▶ [ACTIONS TO TAKE]:
1. Answer these questions using the text on Maria Zubova:
(a) Who was Zubova's father?
(b) In what year was her folksong "I am moving to the desert..." written?
(c) Who collected the Soviet anthology "Monuments of Russian Musical Art," and in what year?
2. Reproduce word for word the portion of the text on Maria Zubova between "Russian poet, composer, singer" and "cities within Russia.", inclusive.

▶ [QUOTED PASSAGE]:
——————

Russian poet, composer, singer (c. 1749–1799)

Maria Voinovna Zubova (Russian: Мария Воиновна Зубова), (1749?-1799) was a Russian poet, composer, and concert singer, known for her rendition of folksongs.

She was born in Saint Petersburg and was the daughter of Vice-Admiral Warrior Yakovlevich Rimsky-Korsakov. She was married to Afanasy Nikolaevich Zubov (1738–1822), Governor of Kursk from 1782 to 1791. With her husband, on June 19, 1780, they moved into an estate located near Murom, Vladimir Oblast, regarded as one of the most ancient cities within Russia.

== Composer ==
Zubova was the creator of heartfelt poems and a composer of salon songs during the late 18th and was considered by the Russian Writer Daniil Mordovtsev as one of the "literary daughters of Lomonosov and Sumarokov."

Only a small portion of her musical work was published, the majority being published in Saint Petersburg during 1770. She was also a minor translator of French literature, although her work remains unpublished. She is most recognized for her folksong "I am moving to the desert..." written in 1791, whose words are now commonly used within the Russian vernacular. The second line of the first stanza is used, e.g., "From the beautiful places here," to denote a cynically tongue-in-cheek attitude of fake nostalgic sadness at one's departure from a less-than-satisfactory place of dwelling. Hence, they prefer the heat of the desert over the inferior conditions of the present. The date attributed to the song is disputed, as many of her songs were printed 10 years earlier in an anthology published by the duo M. D Chulkov and N. I Novikov. The song is present within several different anthologies, the most recent being the Soviet collection of songs called "Monuments of Russian Musical Art" as collected by the Soviet Musicologist Yuri V. Keldysh in 1979. It was presented by Keldysh in the Classical style, unadorned and with no given bass accompaniment, only figured bass.

Zubova's songs featured her own poetic verse and was heavily influenced by pre-Revolutionary expansionism as a result of Peter's 1st Petrian reforms and further intellectual cultivations under Catherine The Great during the Russian Enlightenment. Because she was mostly active during the latter half of the 18th-century, themes used in her romances and folksongs dealt with expressing the naturality of life and the realistic experiences of the folk people, all the while maintaining sophisticated objectivity. Because of this, she won much support from Russian society and her career was immensely fruitful throughout Russia's societal hierarchy.

——————

Stored items
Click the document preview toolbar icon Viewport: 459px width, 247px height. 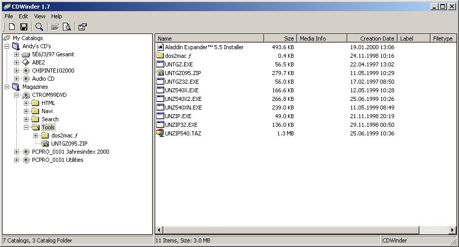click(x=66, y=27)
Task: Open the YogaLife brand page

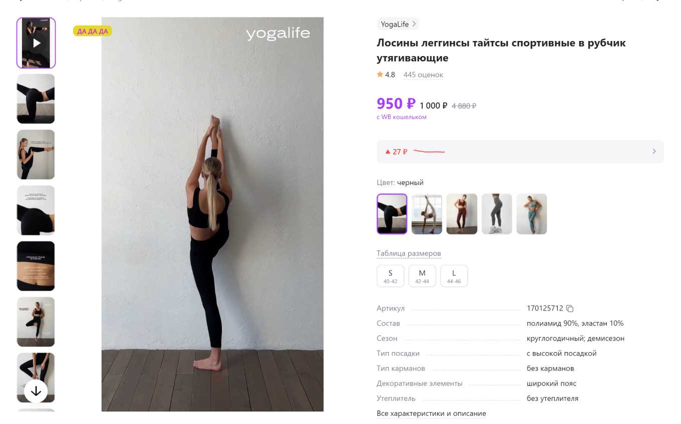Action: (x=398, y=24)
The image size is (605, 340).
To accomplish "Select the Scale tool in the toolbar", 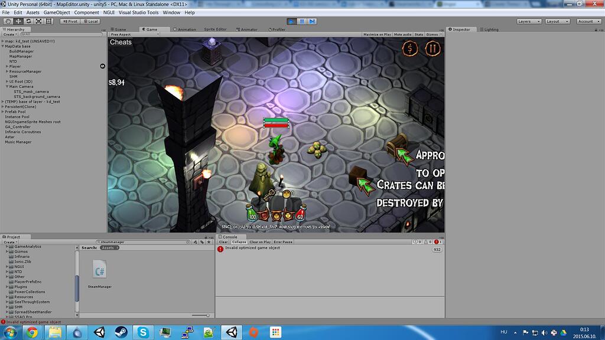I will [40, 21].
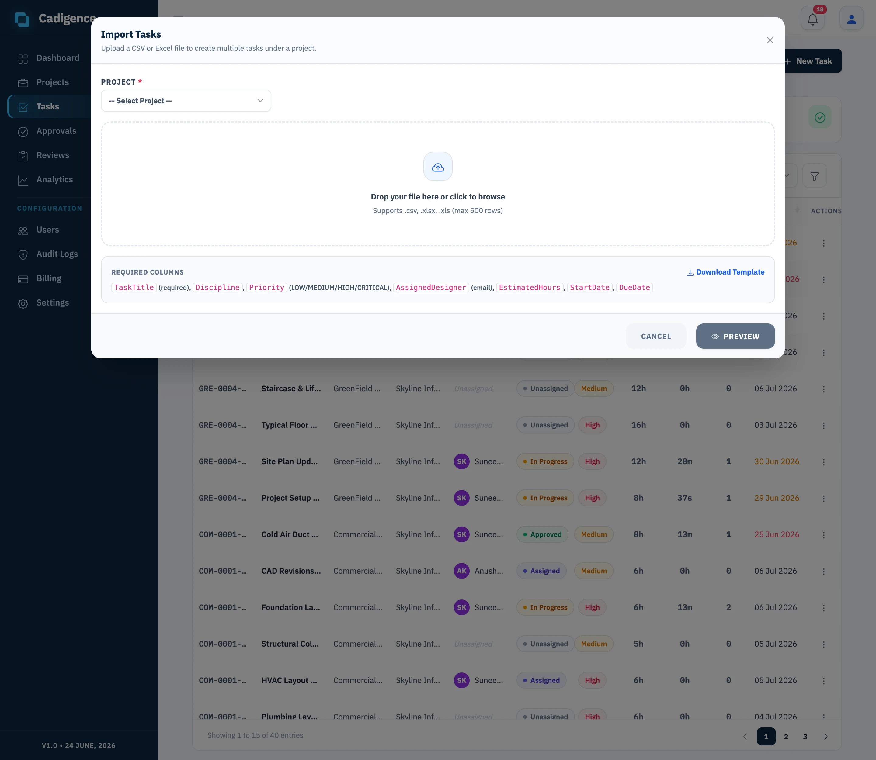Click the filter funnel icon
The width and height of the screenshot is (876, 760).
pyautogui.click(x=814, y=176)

——————

▶ [ANSWERS BY ITEM]:
1.
(a) Vice-Admiral Warrior Yakovlevich Rimsky-Korsakov.
(b) 1791.
(c) The Soviet musicologist Yuri V. Keldysh, in 1979.

2.
Russian poet, composer, singer (c. 1749–1799)

Maria Voinovna Zubova (Russian: Мария Воиновна Зубова), (1749?-1799) was a Russian poet, composer, and concert singer, known for her rendition of folksongs.

She was born in Saint Petersburg and was the daughter of Vice-Admiral Warrior Yakovlevich Rimsky-Korsakov. She was married to Afanasy Nikolaevich Zubov (1738–1822), Governor of Kursk from 1782 to 1791. With her husband, on June 19, 1780, they moved into an estate located near Murom, Vladimir Oblast, regarded as one of the most ancient cities within Russia.